Bariatric surgery was associated with a significant reduction in all-cause mortality as well as in nonfatal diabetes-specific events in patients with type 2 diabetes (T2D) and severe obesity, according to authors of a retrospective study published online April 26, 2021, in JAMA Network Open.
Specifically, the population-based study of nearly 7000 Canadian patients with T2D found that among those who underwent bariatric surgery there was a 47% decrease in all-cause mortality, a 68% decrease in cardiovascular (CV) mortality, and a 34% decrease in cardiac events.
“Overall, this study reinforces that the glycemic benefit of bariatric surgery found in randomized clinical trials likely translates to a mortality benefit over time, and it supports the use of surgery as a first-line treatment for individuals with obesity and diabetes,” wrote investigators.
The investigative team, Led by Dennis Hong, MD, of the Division of General Surgery, St Joseph’s Healthcare, set out to bridge gaps in previous studies of the impact of bariatric surgery on mortality and long-term CV outcomes by using within-strata information on the association of surgery with mortality and controlling for a large number of potential confounding variables.
Participants in the matched-cohort study were drawn from multiple linked administrative databases in the Ontario Bariatric Network that included patients with diabetes who were eligible for bariatric surgery within a primary care practice and received bariatric surgery or routine nonsurgical care for diabetes and obesity from January 2010 through December 2016.
Of more than 27 000 patients who underwent bariatric surgery during the study period, 5986 were potentially eligible.
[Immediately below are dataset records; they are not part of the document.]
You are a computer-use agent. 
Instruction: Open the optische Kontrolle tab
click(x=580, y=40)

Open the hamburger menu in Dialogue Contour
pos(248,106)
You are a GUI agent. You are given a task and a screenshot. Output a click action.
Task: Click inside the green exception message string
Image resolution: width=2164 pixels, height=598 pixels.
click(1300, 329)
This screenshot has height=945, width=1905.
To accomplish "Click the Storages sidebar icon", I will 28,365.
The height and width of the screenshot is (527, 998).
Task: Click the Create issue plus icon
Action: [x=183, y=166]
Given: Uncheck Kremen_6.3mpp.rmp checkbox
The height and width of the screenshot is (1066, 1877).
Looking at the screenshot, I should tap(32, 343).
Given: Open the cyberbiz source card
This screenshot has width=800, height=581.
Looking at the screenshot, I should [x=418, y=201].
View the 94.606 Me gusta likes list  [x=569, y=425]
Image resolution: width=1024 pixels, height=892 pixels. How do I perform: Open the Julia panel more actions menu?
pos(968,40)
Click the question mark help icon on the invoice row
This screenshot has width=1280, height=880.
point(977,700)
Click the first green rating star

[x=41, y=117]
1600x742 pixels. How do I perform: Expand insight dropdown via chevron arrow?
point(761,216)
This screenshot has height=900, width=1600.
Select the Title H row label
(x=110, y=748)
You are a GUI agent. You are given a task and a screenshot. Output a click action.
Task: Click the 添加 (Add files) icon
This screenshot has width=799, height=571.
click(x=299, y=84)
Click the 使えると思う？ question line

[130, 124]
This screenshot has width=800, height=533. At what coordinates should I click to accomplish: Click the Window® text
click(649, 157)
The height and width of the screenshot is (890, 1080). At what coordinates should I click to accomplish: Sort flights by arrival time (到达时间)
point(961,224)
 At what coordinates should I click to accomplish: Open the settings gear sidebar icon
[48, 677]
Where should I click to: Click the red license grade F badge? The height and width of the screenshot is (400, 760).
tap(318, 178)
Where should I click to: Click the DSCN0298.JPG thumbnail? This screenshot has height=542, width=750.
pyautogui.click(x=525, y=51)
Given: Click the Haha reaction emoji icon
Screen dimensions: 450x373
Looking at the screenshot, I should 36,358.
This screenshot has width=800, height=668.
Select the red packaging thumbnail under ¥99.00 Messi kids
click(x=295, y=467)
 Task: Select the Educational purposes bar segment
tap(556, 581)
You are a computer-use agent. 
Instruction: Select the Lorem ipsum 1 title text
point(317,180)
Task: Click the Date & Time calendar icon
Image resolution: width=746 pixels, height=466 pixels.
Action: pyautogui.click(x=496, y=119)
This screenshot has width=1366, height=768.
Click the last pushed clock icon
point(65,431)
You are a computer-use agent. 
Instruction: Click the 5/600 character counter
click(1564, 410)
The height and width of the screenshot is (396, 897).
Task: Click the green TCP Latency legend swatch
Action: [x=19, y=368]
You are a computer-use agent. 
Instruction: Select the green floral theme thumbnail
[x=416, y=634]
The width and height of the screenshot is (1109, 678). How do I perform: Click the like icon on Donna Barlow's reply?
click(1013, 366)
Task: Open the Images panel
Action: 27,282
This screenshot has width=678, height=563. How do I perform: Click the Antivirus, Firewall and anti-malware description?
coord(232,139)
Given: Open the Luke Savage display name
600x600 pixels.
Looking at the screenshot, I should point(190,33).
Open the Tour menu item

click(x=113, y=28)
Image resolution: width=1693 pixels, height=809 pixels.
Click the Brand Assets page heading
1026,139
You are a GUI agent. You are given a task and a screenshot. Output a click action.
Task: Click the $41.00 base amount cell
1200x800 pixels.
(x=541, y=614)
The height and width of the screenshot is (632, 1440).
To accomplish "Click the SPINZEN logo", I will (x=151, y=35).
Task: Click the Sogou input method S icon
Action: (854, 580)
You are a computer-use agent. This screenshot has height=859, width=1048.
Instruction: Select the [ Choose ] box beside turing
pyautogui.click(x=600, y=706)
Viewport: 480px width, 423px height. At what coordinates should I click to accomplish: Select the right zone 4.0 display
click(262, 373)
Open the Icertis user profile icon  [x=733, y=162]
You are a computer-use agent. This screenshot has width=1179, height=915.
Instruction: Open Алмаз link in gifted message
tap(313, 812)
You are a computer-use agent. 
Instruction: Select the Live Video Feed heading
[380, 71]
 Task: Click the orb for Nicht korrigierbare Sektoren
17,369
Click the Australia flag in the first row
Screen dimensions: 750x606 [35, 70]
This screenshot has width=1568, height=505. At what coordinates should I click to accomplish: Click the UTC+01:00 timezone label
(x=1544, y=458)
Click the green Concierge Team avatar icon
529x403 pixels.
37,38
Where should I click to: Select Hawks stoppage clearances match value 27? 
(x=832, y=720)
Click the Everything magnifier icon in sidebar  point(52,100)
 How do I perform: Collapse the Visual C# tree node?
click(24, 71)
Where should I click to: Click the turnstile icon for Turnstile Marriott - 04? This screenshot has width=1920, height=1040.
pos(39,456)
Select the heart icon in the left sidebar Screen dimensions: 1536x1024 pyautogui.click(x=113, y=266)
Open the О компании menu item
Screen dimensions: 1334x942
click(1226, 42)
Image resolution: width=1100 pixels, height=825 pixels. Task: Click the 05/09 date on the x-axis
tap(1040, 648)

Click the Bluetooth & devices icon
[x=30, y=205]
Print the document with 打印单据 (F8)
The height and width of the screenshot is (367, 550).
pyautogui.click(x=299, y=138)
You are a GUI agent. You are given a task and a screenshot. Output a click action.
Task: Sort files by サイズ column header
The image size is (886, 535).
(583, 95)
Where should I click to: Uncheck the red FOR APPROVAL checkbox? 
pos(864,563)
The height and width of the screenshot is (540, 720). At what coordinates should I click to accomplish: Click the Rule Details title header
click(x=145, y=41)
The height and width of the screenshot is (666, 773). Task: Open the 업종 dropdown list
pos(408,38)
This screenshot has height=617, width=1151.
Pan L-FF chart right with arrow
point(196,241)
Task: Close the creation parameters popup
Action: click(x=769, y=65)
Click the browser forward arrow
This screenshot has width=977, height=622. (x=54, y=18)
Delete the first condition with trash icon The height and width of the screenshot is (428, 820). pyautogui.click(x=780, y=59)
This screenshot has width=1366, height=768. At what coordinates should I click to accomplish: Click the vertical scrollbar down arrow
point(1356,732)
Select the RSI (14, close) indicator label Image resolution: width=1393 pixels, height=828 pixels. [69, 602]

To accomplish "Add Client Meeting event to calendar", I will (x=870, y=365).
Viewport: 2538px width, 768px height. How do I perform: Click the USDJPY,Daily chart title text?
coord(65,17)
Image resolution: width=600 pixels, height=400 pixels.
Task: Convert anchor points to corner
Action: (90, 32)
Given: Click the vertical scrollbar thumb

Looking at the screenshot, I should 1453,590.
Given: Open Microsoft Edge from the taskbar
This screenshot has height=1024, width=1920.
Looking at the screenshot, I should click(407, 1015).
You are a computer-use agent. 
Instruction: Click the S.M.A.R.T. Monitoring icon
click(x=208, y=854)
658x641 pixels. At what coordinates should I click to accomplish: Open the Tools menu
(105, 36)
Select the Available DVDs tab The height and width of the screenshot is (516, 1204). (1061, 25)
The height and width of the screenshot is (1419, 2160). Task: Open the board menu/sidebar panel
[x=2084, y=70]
The final surgical cohort of 3455 patients was matched to a nonsurgical cohort of 3455 patients using propensity score methods augmented with hard-matching based on age, sex, index BMI, and date of diabetes diagnosis.
All patients were classified as having severe obesity, ie, BMI ≥35 kg/m2.
Mean (SD) age of the entire cohort was 52.04 (9.45) years, 71.6% were women, and mean (SD) BMI was 44.67 (7.9). Among patients in the surgical group, gastric bypass was the most common bariatric procedure (86.7%). Diabetes was diagnosed in 44.2% within 5 years of the index date.
The primary study outcome was all-cause mortality. Secondary outcomes included cause-specific mortality (CV, oncologic, other medical) and diabetes-related outcomes (composite CV and composite renal outcomes).
Study authors controlled for potential confounding by age, baseline BMI, sex, comorbidities, duration of diabetes diagnosis, health care utilization, socioeconomic status, smoking status, substance abuse, cancer screening, and psychiatric history.
During a median follow-up period of 4.6 years, there were 83 (2.4%) deaths among surgical patients compared to 178 patients (5.2%) in the control group (HR, 0.53; 95% CI, 0.41-0.69; P <.001).
Compared to nonsurgical management, bariatric surgery was associated with a 68% reduction in risk of cardiovascular mortality (HR, 0.32; 95% CI, 0.15-0.66; P=.002) and a 32% lower risk of the composite cardiovascular outcome (HR, 0.68; 95% CI,0.55-0.85; P <.001).
Undergoing bariatric surgery also was associated with a 42% reduction in risk of the composite renal outcome (HR, 0.58; 95% CI, 0.35-0.95).
Further analysis identified multiple subgroups that appeared to have the greatest absolute benefit from bariatric surgery. The greatest benefit for mortality was seen among men (absolute risk reduction [ARR], 3.7%; 95% CI, 1.7-5.7%), those with a duration of diabetes greater than 15 years (ARR, 4.3%; 95% CI, 0.8-7.8%), and those 55 years of age or older (ARR, 4.7%; 95% CI, 3.0-6.4%).
The authors note that surgery was associated with mortality benefits in most strata of patients with diabetes. “These results support current guidelines that bariatric surgery should be a first-line therapy for patients with diabetes and severe obesity,” they wrote.
Study limitations noted are related primarily to the potential for residual confounding by unmeasured factors, the possibility of overfitting and collinearity within the statistical model, and the potential effects on the outcome of extensive presurgical preparation for bariatric patients in Ontario.